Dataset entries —

++++++++++++++++++++

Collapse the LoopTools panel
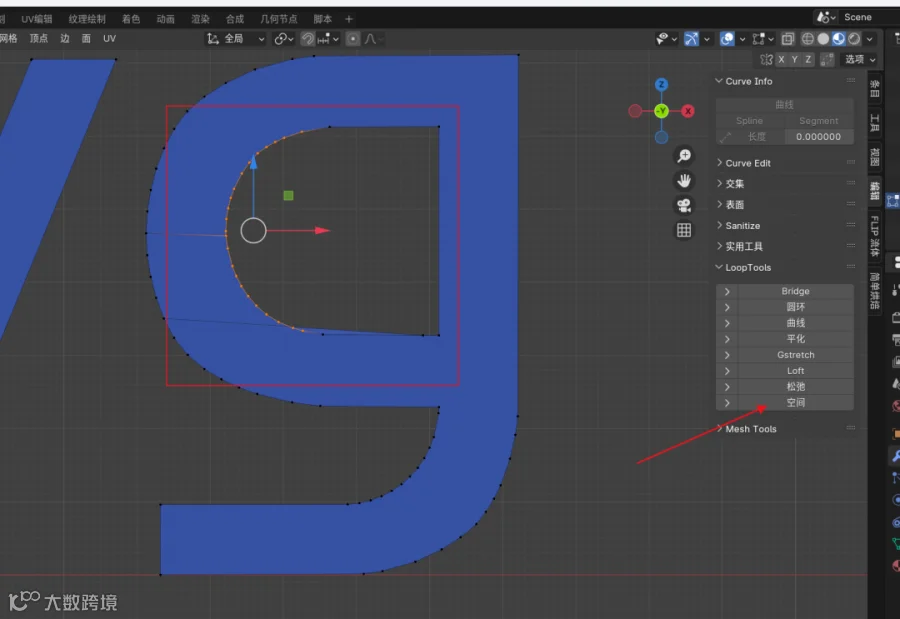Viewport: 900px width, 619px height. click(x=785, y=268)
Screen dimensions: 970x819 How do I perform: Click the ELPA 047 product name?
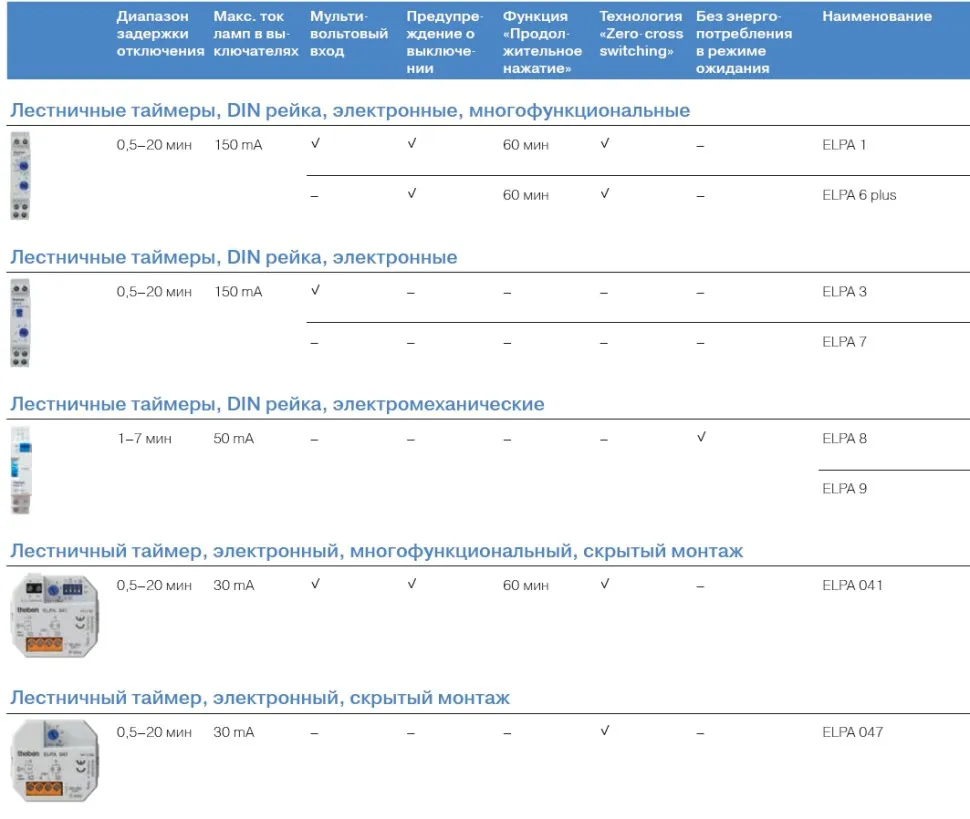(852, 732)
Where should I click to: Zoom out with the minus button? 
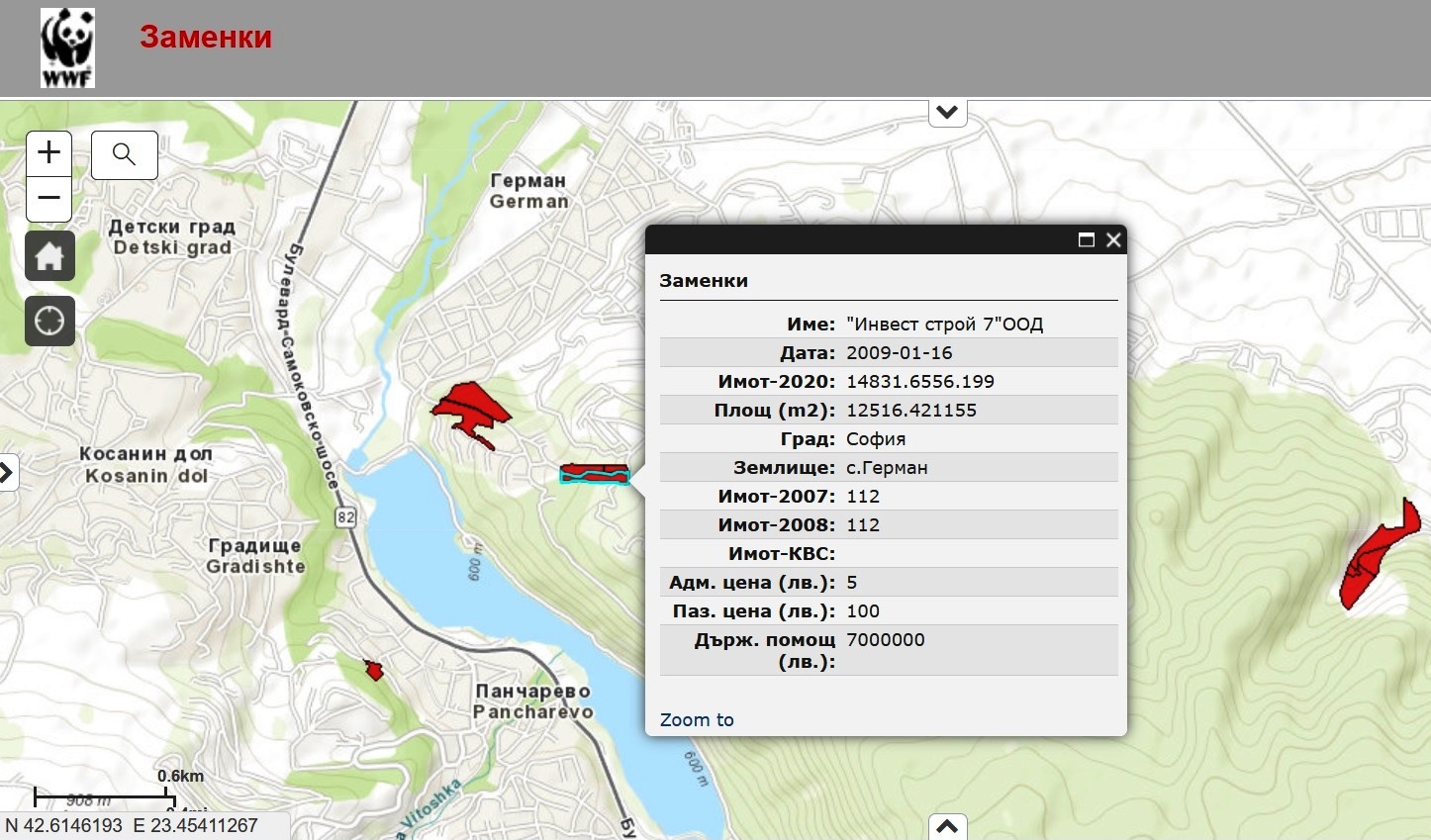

++++++++++++++++++++

Leave out the pictures and repeat exactly the lines from the one containing "Screen dimensions: 970x819" through the last line of the entries.

WRITTEN RESPONSE —
Screen dimensions: 970x819 How do I perform: Click the ELPA 047 product name?
(852, 732)
Where should I click to: Zoom out with the minus button? 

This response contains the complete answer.